3497 patients were analyzed for the study and of those 223 (6.4%) were identified with SCT. Other than smoking history (lower prevalence) and a higher prevalence of hypercholesterolemia, cerebrovascular risk factors of the study did not differ by SCT classification. In multivariable regression analysis adjusted for traditional risk factors, the stroke rate among those with SCT was significantly higher than those with HbAA, resulting in approximately 2 extra strokes per 1000 person-years (IRD: 1.9, p=0.03).

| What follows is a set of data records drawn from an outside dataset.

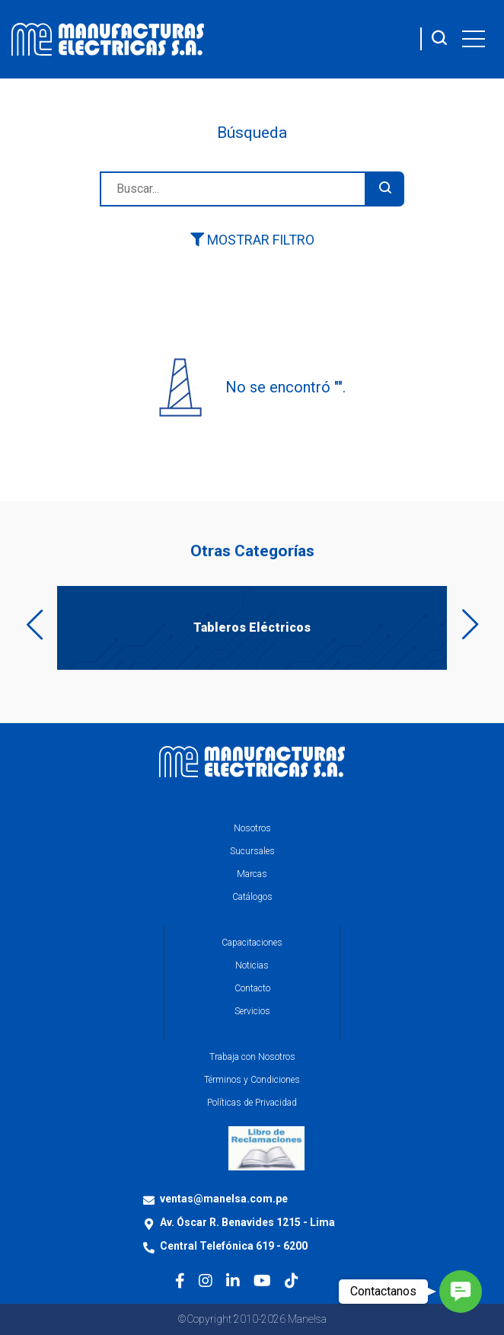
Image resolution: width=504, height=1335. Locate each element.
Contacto (252, 988)
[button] (460, 1291)
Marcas (252, 874)
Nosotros (252, 828)
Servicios (252, 1011)
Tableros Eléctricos (252, 627)
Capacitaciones (252, 942)
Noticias (252, 965)
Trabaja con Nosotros (252, 1057)
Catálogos (252, 897)
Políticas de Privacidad (252, 1102)
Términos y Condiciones (252, 1079)
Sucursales (252, 851)
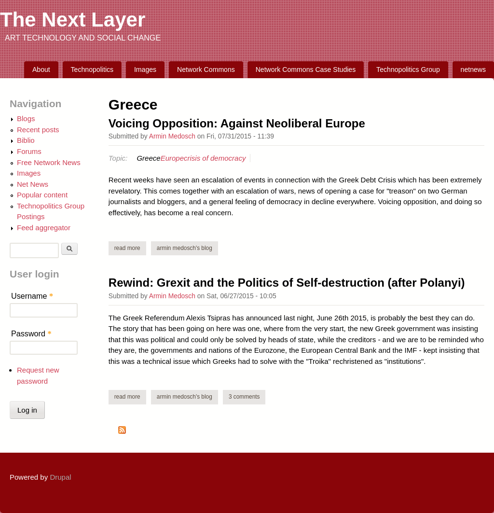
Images (145, 69)
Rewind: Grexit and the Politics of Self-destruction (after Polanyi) (287, 282)
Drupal (60, 477)
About (41, 69)
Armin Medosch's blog (184, 248)
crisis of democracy (215, 158)
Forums (29, 151)
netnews (473, 69)
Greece (148, 158)
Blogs (26, 118)
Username (32, 295)
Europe (172, 158)
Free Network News (49, 162)
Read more (130, 247)
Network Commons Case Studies (306, 69)
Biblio (26, 140)
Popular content (42, 195)
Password (31, 333)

When risk was analyzed as a relative measure, SCT remained associated with incident ischemic stroke, but estimates were more marginal (HR: 1.4, p=0.08).
Even in heterozygous carriers, hemoglobin S is associated with hypercoagulability, which may be an etiologic pathway to stroke. The authors describe numerous conditions such as exertion, dehydration, and high altitude, where SCT erythrocytes are known to sickle and polymerize. The sickling deformation in turn can lead to a cascade of events which may eventually lead to a stroke. Given the increased risk of stroke in patients with SCT, it would be pertinent to consider more aggressive education and testing of patients with a family history of sickle cell disease. Screening measures and appropriate education protocols may help reduce the burden of disease and risk in this patient subpopulation. Further studies should also be conducted into the epidemiology and pathophysiology of stroke mechanisms in the sickle cell trait population going forward.